Massive Job Insecurity & The Job Hunt

When talking about the working world in 2020 the first reality you have to consider is the fact that not everyone can work in 2020. With the economy taking a major hit many businesses have stood down, fired or cut hours down for their employees. Similarly, many jobs, particularly in the service industry, think waitressing, bartending, security and events staff have found their jobs almost completely erased by the realities of the coronavirus pandemic. As a result, we’ve seen a worldwide rise in unemployment. The effects have been felt differently across different nations, in America, the New York Times reports almost 30 million people are collecting jobless benefits, in Australia, unemployment has passed 7.4% a grim 20 year high. Across the world, as governments and job markets struggle to react to the uncertainty of the future, unemployment figures are on the rise.

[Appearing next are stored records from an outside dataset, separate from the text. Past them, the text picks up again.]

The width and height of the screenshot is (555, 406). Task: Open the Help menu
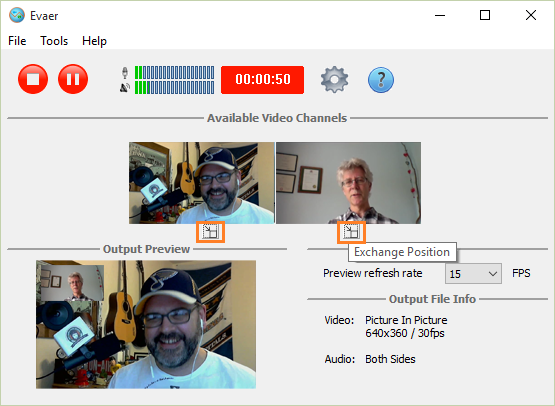pyautogui.click(x=94, y=41)
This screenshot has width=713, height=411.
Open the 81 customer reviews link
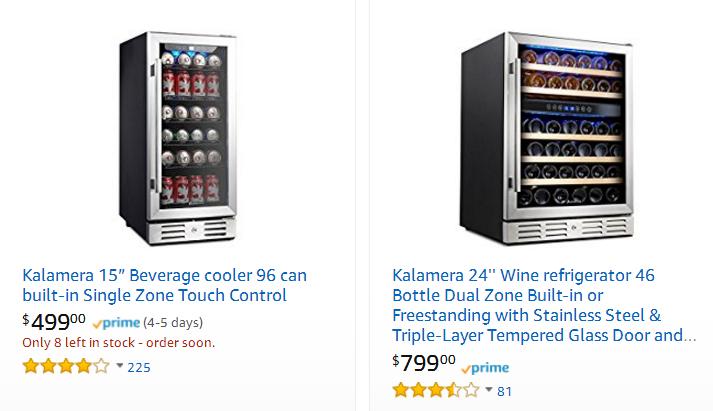pos(504,391)
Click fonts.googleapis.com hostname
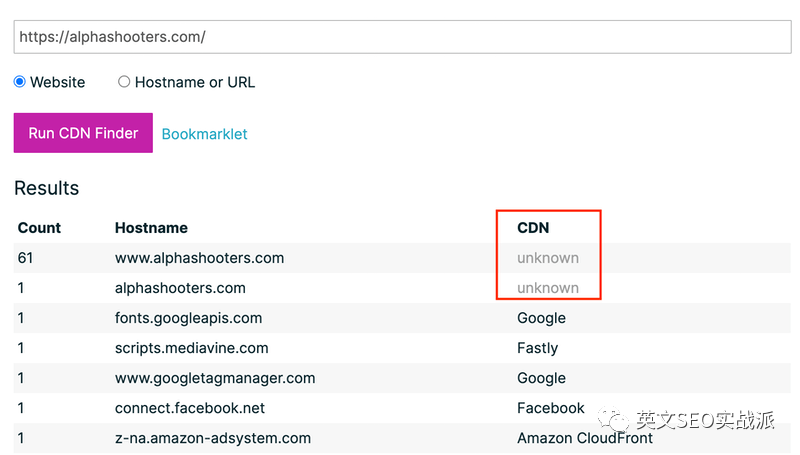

So if you’re in the sadly common position of finding yourself jobless and searching for new employment during a pandemic you might to better to tailor your search to jobs that can easily be done from home. Work from home jobs have become a necessity in 2020. Think online jobs that can be done from a laptop anywhere in the world: content creator, software developer. E-commerce manager, online therapist, social media specialist and the like. Think of how you can tailor your current skillset to a popular work from home job or consider upskilling in an online skill to make yourself seem more appealing to potential employers.

Actually Working From Home

With crowded high rise office buildings now becoming impossible to manage many people have been asked to work from home.  While we’ll miss the chatter of our co-workers, office-provided snacks and the ability to be able to physically separate our working life from our home lives, this is just the way it has to be for the minute.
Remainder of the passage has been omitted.